Kalau menilik logika bantahan
Anda terkait QS. Qaaf ayat 16, maka tidak boleh dipahami bahwa yang membacakan
itu adalah malaikat. Tetap harus dikatakan bahwa yang membacakan itu adalah
Allah, karena ‘Kami’ itu harus kembali kepada Allah. Padahal ada penjelasan
Ibnu 'Abbaas radliyallaahu 'anhumaa tentang ayat itu :
فَإِذَا قَرَأْنَاهُ فَاتَّبِعْ قُرْآنَهُ،
قَالَ: فَاسْتَمِعْ لَهُ وَأَنْصِتْ فَكَانَ رَسُولُ اللَّهِ صلى الله عليه وسلم
إِذَا أَتَاهُ جِبْرِيلُ اسْتَمَعَ فَإِذَا انْطَلَقَ قَرَأَهُ كَمَا أَقْرَأَهُ
"Apabila Kami telah
selesai membacakannya maka ikutilah bacaannya itu, ia berkata : 'Maka
dengarkanlah dan diamlah. Adalah Rasulullah shallallaahu 'alaihi wa sallam
apabila Jibril mendatanginya, beliau mendengarkannya. Dan apabila Jibril telah
pergi, maka beliau membacanya (firman Allah) sebagaimana dibacakan Jibril"
[Diriwayatkan oleh An-Nasaa'iy no. 935; shahih].
Jadi ini konteks pemahaman
yang benar, yaitu setelah Jibril (yang diutus Allah) selesai membacakannya,
maka ikutilah bacaannya itu. Ini menurut Ibnu 'Abbaas lho Jack....

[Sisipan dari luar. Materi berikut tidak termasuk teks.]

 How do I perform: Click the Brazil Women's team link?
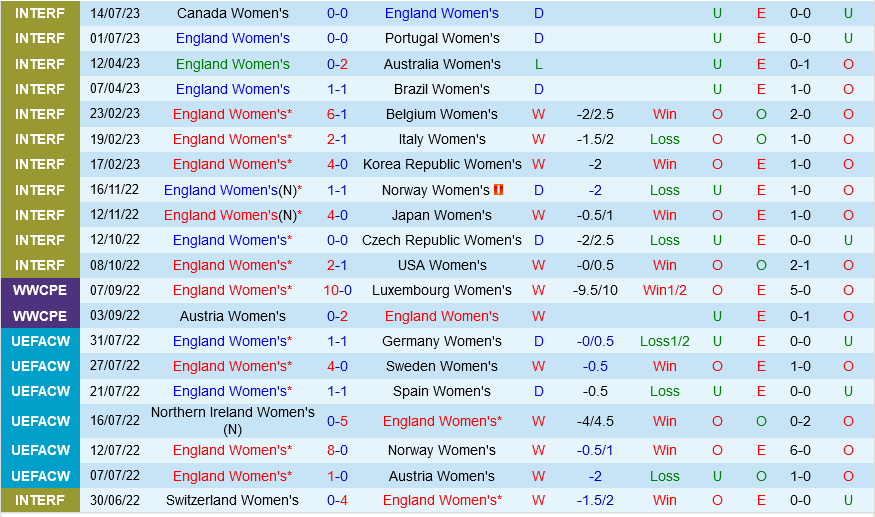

Ya sama saja dengan QS. Qaaf
ayat 16-17:
وَلَقَدْ خَلَقْنَا الإنْسَانَ وَنَعْلَمُ مَا
تُوَسْوِسُ بِهِ نَفْسُهُ وَنَحْنُ أَقْرَبُ إِلَيْهِ مِنْ حَبْلِ الْوَرِيدِ *
إِذْ يَتَلَقَّى الْمُتَلَقِّيَانِ عَنِ الْيَمِينِ وَعَنِ الشِّمَالِ قَعِيدٌ
"Dan sesungguhnya Kami
telah menciptakan manusia dan mengetahui apa yang dibisikkan oleh hatinya, dan
Kami lebih dekat kepadanya dari pada urat lehernya, (yaitu) ketika dua orang
malaikat mencatat amal perbuatannya, seorang duduk di sebelah kanan dan yang
lain duduk di sebelah kiri" [QS. Qaaf : 16-17].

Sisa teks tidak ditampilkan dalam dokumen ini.